I do not want in any way to anticipate the outcome of the judicial inquiries to come, particularly on the future of press regulation. My remarks today in this welcome and timely debate are designed to explore some principles and arguments that will inevitably centre, and have indeed already centred, on the statutory versus the self-regulatory.

The knee-jerk reaction to the current scandal is that the newspapers have been drinking in the last chance saloon of self-regulation for so long that it is now well past chucking out time. The press has always set its face against statutory regulation, denouncing the very idea and dismissing it as the enemy of free speech. Well, “Up to a point, Lord Copper”. There is an overwhelming argument against statutory regulation, which I will come to, but I am not exactly sure that this is it.

The noble Baroness, Lady O’Neill of Bengarve, is right.
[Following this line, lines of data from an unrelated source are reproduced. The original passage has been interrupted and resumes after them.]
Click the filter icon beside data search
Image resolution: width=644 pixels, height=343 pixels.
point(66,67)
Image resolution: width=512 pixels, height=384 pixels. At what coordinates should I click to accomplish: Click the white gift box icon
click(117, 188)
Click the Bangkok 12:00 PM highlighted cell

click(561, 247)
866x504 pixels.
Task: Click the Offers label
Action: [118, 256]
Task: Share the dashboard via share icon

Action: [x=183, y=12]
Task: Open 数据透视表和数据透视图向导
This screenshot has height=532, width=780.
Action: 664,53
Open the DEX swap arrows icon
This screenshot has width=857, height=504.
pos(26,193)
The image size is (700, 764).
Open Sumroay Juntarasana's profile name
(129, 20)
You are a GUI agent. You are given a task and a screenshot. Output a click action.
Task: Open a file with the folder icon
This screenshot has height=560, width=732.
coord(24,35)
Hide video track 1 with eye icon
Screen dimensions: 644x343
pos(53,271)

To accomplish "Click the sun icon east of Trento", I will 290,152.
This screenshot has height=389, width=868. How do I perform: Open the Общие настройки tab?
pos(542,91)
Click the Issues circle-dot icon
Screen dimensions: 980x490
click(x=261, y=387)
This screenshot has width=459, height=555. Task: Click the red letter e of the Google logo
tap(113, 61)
The news and current affairs journalism at ITV, Channel 4, Channel 5 and Sky are regulated by the statutory media regulator, Ofcom, which drafts statutory producer codes. The BBC’s news and current affairs is overseen by two bodies, both Ofcom and the BBC Trust with overlapping powers. I join the noble Baroness, Lady O’Neill, in saying that there is no evidence whatever on the screen that this statutory regime inhibits their freedom to carry out responsible and robust overlapping powers. However, what statutory regulation cannot and will never be able to do is to prevent wrongdoing from happening. Anyone who thinks that it can, please see me after, and I will take them through the thick volume marked “Broadcasting horror moments”—but please, not before the children are in bed at nine o’clock. But after broadcasters get it wrong, they certainly get it in the neck, and they feel it in the wallet, from Ofcom. But let us not ignore in this debate that statutory regulation in broadcasting is fundamentally there to ensure impartiality, an irrelevant concept for newspapers.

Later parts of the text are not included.